RECORDS TO USE.
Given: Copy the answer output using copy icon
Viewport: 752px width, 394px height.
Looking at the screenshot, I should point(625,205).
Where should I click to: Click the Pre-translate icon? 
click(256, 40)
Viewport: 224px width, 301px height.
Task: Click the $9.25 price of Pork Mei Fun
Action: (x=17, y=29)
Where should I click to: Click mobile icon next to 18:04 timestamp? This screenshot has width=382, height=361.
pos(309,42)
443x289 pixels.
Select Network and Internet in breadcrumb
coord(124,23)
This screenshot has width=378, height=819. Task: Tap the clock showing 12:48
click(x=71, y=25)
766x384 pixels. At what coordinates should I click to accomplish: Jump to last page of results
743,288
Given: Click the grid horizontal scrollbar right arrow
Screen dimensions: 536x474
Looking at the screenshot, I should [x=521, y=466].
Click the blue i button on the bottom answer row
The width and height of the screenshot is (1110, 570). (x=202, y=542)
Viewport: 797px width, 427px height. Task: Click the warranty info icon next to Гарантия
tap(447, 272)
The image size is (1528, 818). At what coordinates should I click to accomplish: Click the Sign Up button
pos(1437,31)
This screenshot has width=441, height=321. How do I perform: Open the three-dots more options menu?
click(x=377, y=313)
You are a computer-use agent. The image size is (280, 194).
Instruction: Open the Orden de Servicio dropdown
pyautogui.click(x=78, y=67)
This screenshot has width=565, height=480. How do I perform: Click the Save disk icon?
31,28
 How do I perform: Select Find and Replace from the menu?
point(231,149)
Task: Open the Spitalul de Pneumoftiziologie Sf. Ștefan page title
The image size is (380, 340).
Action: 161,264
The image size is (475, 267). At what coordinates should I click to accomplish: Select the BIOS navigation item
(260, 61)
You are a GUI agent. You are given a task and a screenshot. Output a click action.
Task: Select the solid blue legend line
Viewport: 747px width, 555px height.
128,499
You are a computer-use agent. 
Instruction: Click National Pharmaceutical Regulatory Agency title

PROBLEM TO WORK ON.
Move the lines starting at the one containing "You are a GUI" and ending at the end of the data, both included, into your reply with every line kept, and add -32 to each coordinate in the answers.

PROBLEM SOLUTION.
You are a GUI agent. You are given a task and a screenshot. Output a click action.
Task: Select the solid blue legend line
Viewport: 747px width, 555px height.
96,467
You are a computer-use agent. 
Instruction: Click National Pharmaceutical Regulatory Agency title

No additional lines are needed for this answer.